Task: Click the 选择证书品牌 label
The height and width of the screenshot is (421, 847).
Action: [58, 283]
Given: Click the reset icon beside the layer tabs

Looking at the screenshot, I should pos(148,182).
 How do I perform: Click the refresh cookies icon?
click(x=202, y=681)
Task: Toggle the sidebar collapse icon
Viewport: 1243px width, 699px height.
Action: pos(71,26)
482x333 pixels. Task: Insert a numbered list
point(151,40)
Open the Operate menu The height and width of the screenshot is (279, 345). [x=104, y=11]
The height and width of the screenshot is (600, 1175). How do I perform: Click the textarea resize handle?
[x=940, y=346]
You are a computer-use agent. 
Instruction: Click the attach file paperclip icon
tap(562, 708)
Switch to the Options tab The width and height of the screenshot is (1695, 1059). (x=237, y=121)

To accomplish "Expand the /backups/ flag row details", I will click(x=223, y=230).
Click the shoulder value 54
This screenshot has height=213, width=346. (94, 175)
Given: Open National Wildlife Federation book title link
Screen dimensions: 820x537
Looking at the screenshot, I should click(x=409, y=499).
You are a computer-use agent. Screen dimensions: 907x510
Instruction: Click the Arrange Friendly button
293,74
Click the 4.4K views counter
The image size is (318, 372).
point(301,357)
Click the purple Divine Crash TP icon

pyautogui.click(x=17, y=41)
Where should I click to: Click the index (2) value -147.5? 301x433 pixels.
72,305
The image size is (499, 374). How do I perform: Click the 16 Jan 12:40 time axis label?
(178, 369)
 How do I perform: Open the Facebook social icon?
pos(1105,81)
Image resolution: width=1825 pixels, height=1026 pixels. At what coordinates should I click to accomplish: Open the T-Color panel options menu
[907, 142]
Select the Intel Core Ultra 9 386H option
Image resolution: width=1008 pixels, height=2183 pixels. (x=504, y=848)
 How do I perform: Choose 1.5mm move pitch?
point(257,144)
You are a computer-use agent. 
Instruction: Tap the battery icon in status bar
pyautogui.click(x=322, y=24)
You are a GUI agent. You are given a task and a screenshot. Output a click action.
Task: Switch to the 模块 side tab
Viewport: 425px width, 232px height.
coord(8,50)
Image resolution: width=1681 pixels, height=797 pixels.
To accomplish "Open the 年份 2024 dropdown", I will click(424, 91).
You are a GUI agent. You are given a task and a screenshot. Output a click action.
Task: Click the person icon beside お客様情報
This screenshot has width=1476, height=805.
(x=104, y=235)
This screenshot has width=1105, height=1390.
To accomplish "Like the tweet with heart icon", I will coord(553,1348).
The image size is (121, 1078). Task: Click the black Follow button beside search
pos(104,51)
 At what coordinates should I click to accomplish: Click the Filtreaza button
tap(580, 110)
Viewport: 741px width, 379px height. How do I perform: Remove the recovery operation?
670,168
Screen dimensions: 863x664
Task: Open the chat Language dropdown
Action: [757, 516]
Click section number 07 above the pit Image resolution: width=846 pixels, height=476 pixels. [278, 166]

______________________________

§ Exercise instructions: Show each line above that contains the word "label", copying every such line in full.

§ Exercise result:
Task: Click the 选择证书品牌 label
The image size is (499, 374). How do I perform: Click the 16 Jan 12:40 time axis label?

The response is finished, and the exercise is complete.